Я его успокоила, как могла, но этот случай остался в его уже взрослой памяти на всю его короткую жизнь. Бедный мой ребёнок! Бедная моя страна! Что с нею произошло, что в одночасье всё рухнуло? В голове не укладывается, как могло такое произойти... А я ведь всегда своим детям внушала, что наша Родина — это единственная и лучшая в мире страна, которая заботится о своём народе.
Как я уже сказала, Толя был счастлив рождению братика. Когда возвращался с занятий, сразу мыл руки и бежал к нему. Братик тоже его любил. Разница у них была десять лет. Как дорог Толе был братик, я поняла после одного случая, произошедшего зимой. Этот случай мы все запомнили, потому что случившееся едва не стоило жизни брату. Муж чуть не потерял маленького Виталика. Ему уже было около полутора лет. Мы его устроили в детский сад, и я вышла на работу. Утром, как обычно, муж уложил его в сани, это было зимой. Сани были кованые, самодельные. Ночью выпал снег. По темени, в шесть утра они вышли из дома. Зимой в это время у нас в Казахстане до девяти утра ещё темно. По дороге к садику, в квартале от нашего дома, находилась котельная, которая отапливала близлежащие кварталы. В эту котельную бесконечно приезжали гружённые углём машины. Миновав после котельной почти квартал, мужа что-то подтолкнуло оглянуться, видимо, почувствовал, что сани стали легче. Оглянулся и чуть от ужаса не упал в обморок! Ребёнка в санях не было! Как он не заметил, что ребёнок выпал — ума не приложу! Со скоростью, с какою он способен был бежать, он ринулся назад, моля Бога, чтобы ребёнок остался жив и невредим. Весь ужас ещё был в том, что шёл крупный снег и такой густой, что на расстоянии протянутой руки уже невозможно было ничего разглядеть. А машины к котельной едут каждые пятнадцать минут. Эти несколько минут ему показались вечностью. Наконец он разглядел в этой снежной замяти нашего ребёнка, который, уже порядком припорошённый снегом, спокойно, молча смотрел в черноту неба, сыпавшего снегом. Если бы он не был поверх пальто завёрнут покрывалом, то, возможно, сумел бы подняться. Но так как ручки и ножки были перетянуты, он не имел возможности сдвинуться с места, а только терпеливо ожидал своей участи. Муж позже мне об этом рассказал, но в этот день он даже едва работать мог.
---
ЗАДАНИЯ:
**A)** Перепишите из фрагмента текста отрывок от «Я его успокоила, как» до «о своём народе.».
**B)** Выпишите из фрагмента текста все предложения, которые заканчиваются восклицательным знаком.
---
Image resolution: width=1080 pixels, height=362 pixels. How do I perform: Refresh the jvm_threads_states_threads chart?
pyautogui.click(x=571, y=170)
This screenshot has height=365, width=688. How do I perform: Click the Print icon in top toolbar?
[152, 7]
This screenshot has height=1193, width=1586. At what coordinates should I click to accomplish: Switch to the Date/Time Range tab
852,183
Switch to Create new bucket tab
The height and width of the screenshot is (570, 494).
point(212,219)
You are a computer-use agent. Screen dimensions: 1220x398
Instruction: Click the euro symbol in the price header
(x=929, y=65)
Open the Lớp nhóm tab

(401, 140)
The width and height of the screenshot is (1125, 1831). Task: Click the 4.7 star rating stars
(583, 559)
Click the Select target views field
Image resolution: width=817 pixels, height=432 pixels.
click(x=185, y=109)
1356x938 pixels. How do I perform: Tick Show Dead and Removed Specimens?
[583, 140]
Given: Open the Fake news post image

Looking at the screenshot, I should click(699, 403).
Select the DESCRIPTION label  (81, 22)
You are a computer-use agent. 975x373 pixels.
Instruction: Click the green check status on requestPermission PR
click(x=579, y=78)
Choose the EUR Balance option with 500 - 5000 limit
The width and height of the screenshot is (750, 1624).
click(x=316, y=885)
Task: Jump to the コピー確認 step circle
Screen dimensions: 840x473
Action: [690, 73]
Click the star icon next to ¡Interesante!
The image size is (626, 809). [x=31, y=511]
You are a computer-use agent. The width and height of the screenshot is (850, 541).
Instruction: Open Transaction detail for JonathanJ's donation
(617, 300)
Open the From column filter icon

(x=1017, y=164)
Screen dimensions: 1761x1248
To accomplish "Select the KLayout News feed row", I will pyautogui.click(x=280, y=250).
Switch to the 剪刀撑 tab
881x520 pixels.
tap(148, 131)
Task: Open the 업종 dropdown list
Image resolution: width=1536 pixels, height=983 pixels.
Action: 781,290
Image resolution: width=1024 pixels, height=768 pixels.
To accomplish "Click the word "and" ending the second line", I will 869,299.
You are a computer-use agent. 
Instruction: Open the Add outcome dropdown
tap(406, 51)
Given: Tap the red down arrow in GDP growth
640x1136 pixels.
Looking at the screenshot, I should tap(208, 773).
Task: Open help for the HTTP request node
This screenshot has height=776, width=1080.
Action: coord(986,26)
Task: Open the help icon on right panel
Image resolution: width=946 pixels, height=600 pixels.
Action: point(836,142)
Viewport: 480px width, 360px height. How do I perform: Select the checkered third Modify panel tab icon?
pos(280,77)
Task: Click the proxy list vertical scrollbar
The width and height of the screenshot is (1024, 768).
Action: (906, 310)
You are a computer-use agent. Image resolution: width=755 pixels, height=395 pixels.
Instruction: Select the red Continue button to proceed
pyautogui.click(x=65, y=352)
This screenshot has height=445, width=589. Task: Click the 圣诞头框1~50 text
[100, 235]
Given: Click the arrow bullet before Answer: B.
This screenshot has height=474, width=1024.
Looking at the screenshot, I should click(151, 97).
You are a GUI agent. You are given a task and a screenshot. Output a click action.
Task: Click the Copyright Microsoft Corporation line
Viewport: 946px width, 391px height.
---
ОТВЕТЫ:
**A)**
Я его успокоила, как могла, но этот случай остался в его уже взрослой памяти на всю его короткую жизнь. Бедный мой ребёнок! Бедная моя страна! Что с нею произошло, что в одночасье всё рухнуло? В голове не укладывается, как могло такое произойти... А я ведь всегда своим детям внушала, что наша Родина — это единственная и лучшая в мире страна, которая заботится о своём народе.

**B)**
Бедный мой ребёнок!
Бедная моя страна!
Оглянулся и чуть от ужаса не упал в обморок!
Ребёнка в санях не было!
Как он не заметил, что ребёнок выпал — ума не приложу!